Januaria Piromallo, Tiare Von Meister

Come dice Fiorello: "Andate al cinema e non solamente a Natale". Luciano Ligabue, Mahmood, Ornella Vanoni sono le voci di "Andando dove non so. Mauro Pagani, una vita da fuggiaschi

Ma che bello se la giustizia fosse così rapida. Giusta o non giusta, l’importante è che sia veloce, che si raggiunga al più presto un verdetto. Mercy: Sotto Accusa, thriller, drammatico e d’azione. Il genere che gli americani sanno fare meglio. Se poi aggiungi fantascienza, ma non troppo, e lo condisci con un po’ di Intelligenza Artificiale il risultato é un film che ti inchioda da subito. Mentre in un futuro non lontano, il protagonista, un detective (Chris Pratt) è sotto processo, accusato di aver ucciso sua moglie. Ha solo 90 minuti per dimostrare la propria innocenza davanti al Giudice, un’intelligenza artificiale avanzata (la bellissima Rebecca Ferguson) che lui stesso aveva contribuito a creare in passato, prima che decida il suo destino. 
Altro che riforma della giustizia con carriere separate il film mette in scena un tribunale automatizzato (giudice e giura sono la stessa persona) dove un’“intelligenza” decide in tempo reale chi merita di vivere. La domanda che il film mette sul tavolo è brutale e seducente: se la giustizia diventa un calcolo, quanto siamo disposti a chiamarla “ordine” pur di sentirci al sicuro? E soprattutto: quanto cambia la nostra tolleranza verso l’ingiustizia se a pronunciare la sentenza ha il volto impeccabile e la calma ipnotica di Rebecca Ferguson, qui Giudice Maddox, giuria e boia in un’unica figura.

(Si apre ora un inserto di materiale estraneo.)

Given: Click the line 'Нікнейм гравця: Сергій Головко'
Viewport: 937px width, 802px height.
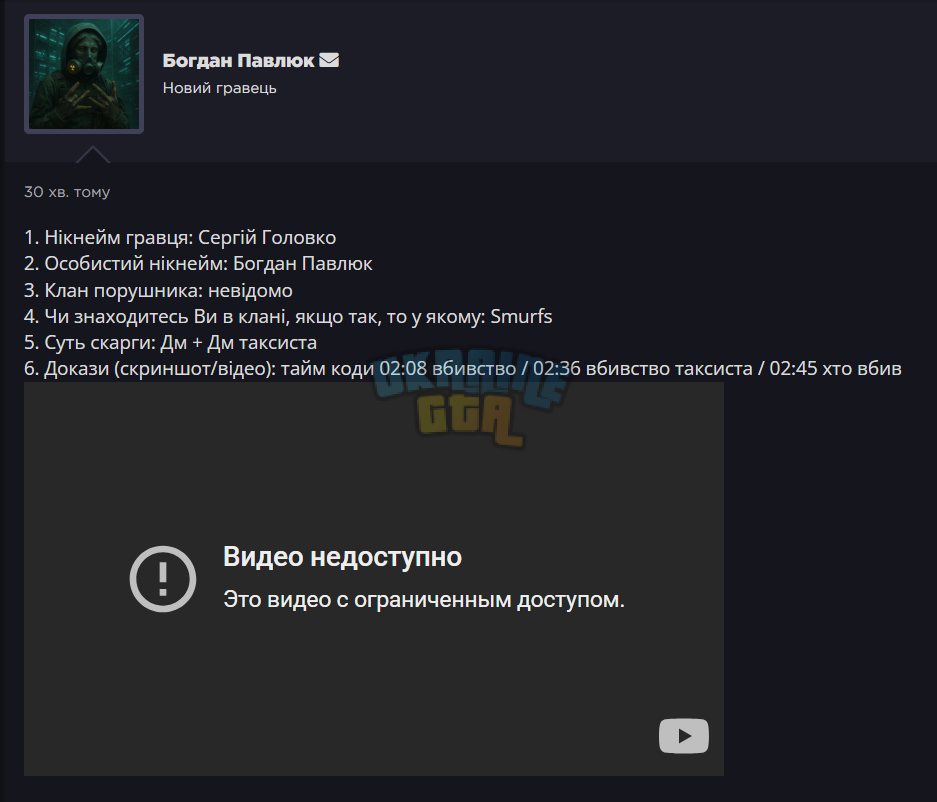Looking at the screenshot, I should 180,237.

Un po’ Minority Report, un po' Blade Runner, Tutto avviene in una Los Angeles del 2029 in bilico fra tensioni sociali e criminalità. Impossibile non vederci riferimenti trumpeschi. L’imputato é legato a una sedia che lo ucciderà, una volta emessa la sentenza. Dunque la sua difesa é una corsa contro il tempo, novanta minuti per provare la sua innocenza. Vittima di un errore informatico, o  peggio, é davvero colpevole ma ha cancellato il ricordo. Un film che cattura in un crescendo di emozioni dove lo spettatore sembra diventare giurato nella "stanza di controllo”.

Andando dove non so, titolo riflessivo che potrebbe essere la parabola di ognuno di noi davanti ai bivi esistenziali. Andando dove non so, é invece il documentario di Cristiana Mainardi, con interventi di Luciano Ligabue, Mahmood, Ornella Vanoni, che restituisce l’intenso vissuto di un musicista che ha fatto della discrezione una forma d'arte, accompagnando con la propria voce e i propri strumenti alcune delle pagine più alte della musica italiana. Erano gli anni quando il rock italiano guardava la swinging  Londra con occhi sognanti - fino al sodalizio con Fabrizio De André, la sua traiettoria è un viaggio nella storia culturale del Paese. Creuza de Mä, capolavoro assoluto, non sarebbe esistito senza la sua intuizione e la sua ricerca musicale: Pagani ha costruito insieme a De André un universo sonoro nuovo, fatto di strumenti arcaici e visioni moderne, in cui il Mediterraneo diventa una lingua comune. Quasi una profezia sulle bellezze e le storture della difficile epoca che a Creuza  de Ma è seguita.

Ci sono artisti che attraversano la musica senza mai porsi al centro della scena: presenze silenziose, quasi volutamente periferiche, ma dall'impronta indelebile. Mauro Pagani è uno di questi: profilo basso e mille idee, una riserva inesauribile di spunti sonori, capace di attraversare le epoche e di legarle con il filo invisibile del talento e della curiosità. E la musica lo salva quando subisce una perdita temporanea della memoria. Nella sua mente non esiste più nulla. Ricorda solo i suoi strumenti. Sa solo di essere un musicista.